__Texto fornecido__:
----------

No passado, já vimos que a indisposição prepondera quando há incerteza fiscal. O projeto de lei orçamentária (PLOA 2023) é uma peça inacabada. Afinal, dependerá do desfecho da eleição. Aí mora uma incerteza! Por enquanto, ante à capacidade que as empresas têm de gerar lucro, o apetite do “gringo” segue elevado. - Se o Brasil mantiver um crescimento razoável, somado à inércia inflacionária, a inflação projetada para 2023 será revisada para cima e não para baixo, como aponta o Focus. Há consideração do efeito da Selic em 13,75% ou pouco acima de 14% no arrefecimento da economia. No entanto, se o governo optar por estímulos no próximo ano, a conta da inflação é para cima e não para baixo. No Brasil, é difícil apostar contra inflação.
- O Brasil pode abandonar a armadilha do baixo crescimento; depende das escolhas. Investimento em infraestrutura é fonte de crescimento estrutural. Com 95% do orçamento engessado, o governo não tem espaço para promover todos os investimentos necessários. Por isso, as reformas estruturantes e modernizações econômicas são primordiais para melhorar o ambiente de negócios e atrair recursos da iniciativa privada e estrangeiros.
Se o país retomar o padrão de gastar além da arrecadação, e não seguir uma âncora fiscal, que serve como garantia da nossa responsabilidade com a condução das contas públicas, o investimento privado e o estrangeiro podem minguar.
Há menos de 20 dias úteis para as eleições com Ibovespa acima de 110.000 pontos e o dólar abaixo de R$ 5,20, o Brasil não foi penalizado pelas eleições quanto se especulava no início desse ano. Os juros em dois dígitos e o potencial de retorno das empresas mantiveram o apetite pelos ativos domésticos.

----------

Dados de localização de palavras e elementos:
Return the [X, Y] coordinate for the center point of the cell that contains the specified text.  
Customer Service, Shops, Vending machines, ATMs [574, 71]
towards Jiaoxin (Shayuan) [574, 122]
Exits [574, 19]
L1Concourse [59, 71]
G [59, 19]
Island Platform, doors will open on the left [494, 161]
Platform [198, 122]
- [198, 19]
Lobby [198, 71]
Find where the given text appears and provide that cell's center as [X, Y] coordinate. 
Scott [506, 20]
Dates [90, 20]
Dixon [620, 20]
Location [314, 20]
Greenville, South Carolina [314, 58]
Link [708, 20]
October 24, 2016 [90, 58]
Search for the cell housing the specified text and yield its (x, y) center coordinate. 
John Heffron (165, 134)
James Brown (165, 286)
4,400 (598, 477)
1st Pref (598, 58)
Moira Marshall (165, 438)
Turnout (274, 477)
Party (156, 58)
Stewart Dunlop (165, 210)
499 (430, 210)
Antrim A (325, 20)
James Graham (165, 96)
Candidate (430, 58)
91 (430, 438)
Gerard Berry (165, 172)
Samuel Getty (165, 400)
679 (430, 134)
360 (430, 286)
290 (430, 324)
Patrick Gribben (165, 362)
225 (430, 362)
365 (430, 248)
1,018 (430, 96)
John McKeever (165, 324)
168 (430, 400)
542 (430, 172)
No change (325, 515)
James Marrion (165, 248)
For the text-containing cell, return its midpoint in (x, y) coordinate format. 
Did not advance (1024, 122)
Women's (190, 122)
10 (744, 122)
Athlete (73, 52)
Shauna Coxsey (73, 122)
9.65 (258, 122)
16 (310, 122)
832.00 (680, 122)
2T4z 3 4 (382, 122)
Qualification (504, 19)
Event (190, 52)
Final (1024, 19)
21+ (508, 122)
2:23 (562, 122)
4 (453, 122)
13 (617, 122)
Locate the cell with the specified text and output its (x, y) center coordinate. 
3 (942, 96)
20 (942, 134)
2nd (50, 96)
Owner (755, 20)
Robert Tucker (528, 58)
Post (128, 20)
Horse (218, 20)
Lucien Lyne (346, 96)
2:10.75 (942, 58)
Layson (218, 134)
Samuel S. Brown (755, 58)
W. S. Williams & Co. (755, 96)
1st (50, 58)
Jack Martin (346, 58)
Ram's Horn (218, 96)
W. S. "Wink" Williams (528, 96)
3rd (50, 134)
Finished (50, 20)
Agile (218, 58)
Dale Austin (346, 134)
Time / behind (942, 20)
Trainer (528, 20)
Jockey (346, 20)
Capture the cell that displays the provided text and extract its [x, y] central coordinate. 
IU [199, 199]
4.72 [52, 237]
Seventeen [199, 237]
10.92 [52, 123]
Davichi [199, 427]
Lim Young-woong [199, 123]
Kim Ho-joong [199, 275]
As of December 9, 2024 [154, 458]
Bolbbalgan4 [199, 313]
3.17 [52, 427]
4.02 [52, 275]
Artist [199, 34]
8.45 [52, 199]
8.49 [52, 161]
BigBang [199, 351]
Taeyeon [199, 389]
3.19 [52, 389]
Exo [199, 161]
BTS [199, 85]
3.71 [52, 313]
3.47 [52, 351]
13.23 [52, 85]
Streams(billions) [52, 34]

----------

__Tarefas__:
1 – Segundo o texto sobre a economia brasileira, que parcela do orçamento está engessada?
2 – Reproduza fielmente os registros, começando do início deles e seguindo até a linha que contém "Turnout (274, 477)", incluída.

__Tarefas resolvidas__:
1 – 95% do orçamento.

2 –
Return the [X, Y] coordinate for the center point of the cell that contains the specified text.  
Customer Service, Shops, Vending machines, ATMs [574, 71]
towards Jiaoxin (Shayuan) [574, 122]
Exits [574, 19]
L1Concourse [59, 71]
G [59, 19]
Island Platform, doors will open on the left [494, 161]
Platform [198, 122]
- [198, 19]
Lobby [198, 71]
Find where the given text appears and provide that cell's center as [X, Y] coordinate. 
Scott [506, 20]
Dates [90, 20]
Dixon [620, 20]
Location [314, 20]
Greenville, South Carolina [314, 58]
Link [708, 20]
October 24, 2016 [90, 58]
Search for the cell housing the specified text and yield its (x, y) center coordinate. 
John Heffron (165, 134)
James Brown (165, 286)
4,400 (598, 477)
1st Pref (598, 58)
Moira Marshall (165, 438)
Turnout (274, 477)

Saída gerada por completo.